Wisconsin's Republican Gov. Scott Walker responded Wednesday to reports that GOP legislators would pursue right-to-work legislation in the new year by saying that such a bill would be a distraction from his agenda, according to Wisconsin Public Radio.
Right-to-work legislation forbids unions and companies from making contracts that require workers to pay the union for bargaining on their behalf. Republican State Rep. Chris Kapenga told The Associated Press Tuesday that he would introduce such a bill, which unions oppose because the legislation would allow workers to benefit from collective bargaining without contributing to the union. Many workers end up opting-out of funding their unions when right-to-work is instated, thereby reducing the power of organized labor.
On Wednesday, Walker said that he understood that legislative leaders could not control what their members do, but that he hoped they could stick to his priorities.
“As I said before the election and have said repeatedly over the last few years, I just think right-to-work legislation right now ... would be a distraction from the work that we're trying to do,” Walker said.
Republicans who favor right-to-work legislation say it helps states grow economically. But Walker said that states with right-to-work laws have other policies that factor into economic growth, like lower taxes and more favorable regulatory climates.
On Wednesday, Kapenga told The Huffington Post that he hadn't had any discussions with Walker about any right-to-work legislation.
"My job in the legislature is to present a strong case for the legislation.
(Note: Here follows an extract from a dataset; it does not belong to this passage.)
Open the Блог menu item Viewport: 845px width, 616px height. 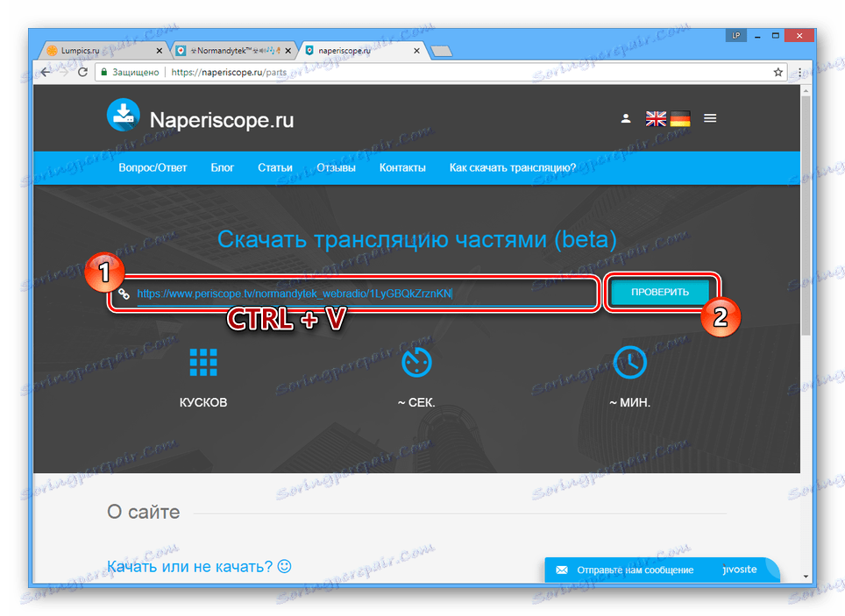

Obviously [Walker] has to make the decision if it's a good thing for the state or not," he said.
Stephanie Bloomingdale of the state's AFL-CIO chapter said in a statement Wednesday that right-to-work legislation "would be a move in the wrong direction for Wisconsin."
"So-called 'right to work' legislation is partisan distraction and a direct attack on all working families and our middle class," Bloomingdale added. "These bills have proven time and time again to decrease wages and safety standards in the workplace."
Walker and the state's unions have had an acrimonious relationship since the governor signed a law in 2011 that took collective bargaining rights away from public workers. That bill incited three weeks of massive protests, with tens of thousands of people gathering daily at the Wisconsin state capitol. Critics of Walker forced a recall election in 2012, which the governor survived, and the Wisconsin Supreme Court upheld the law earlier this year.
The governor is weighing a presidential bid in 2016, and so may hope to avoid another fight with labor as his national profile rises. In a concerning precedent for progressive and labor groups, however, Michigan's Republican Gov. Rick Snyder repeatedly stated that right-to-work legislation wouldn't be a priority of his but then signed the legislation when it reached his desk in 2012.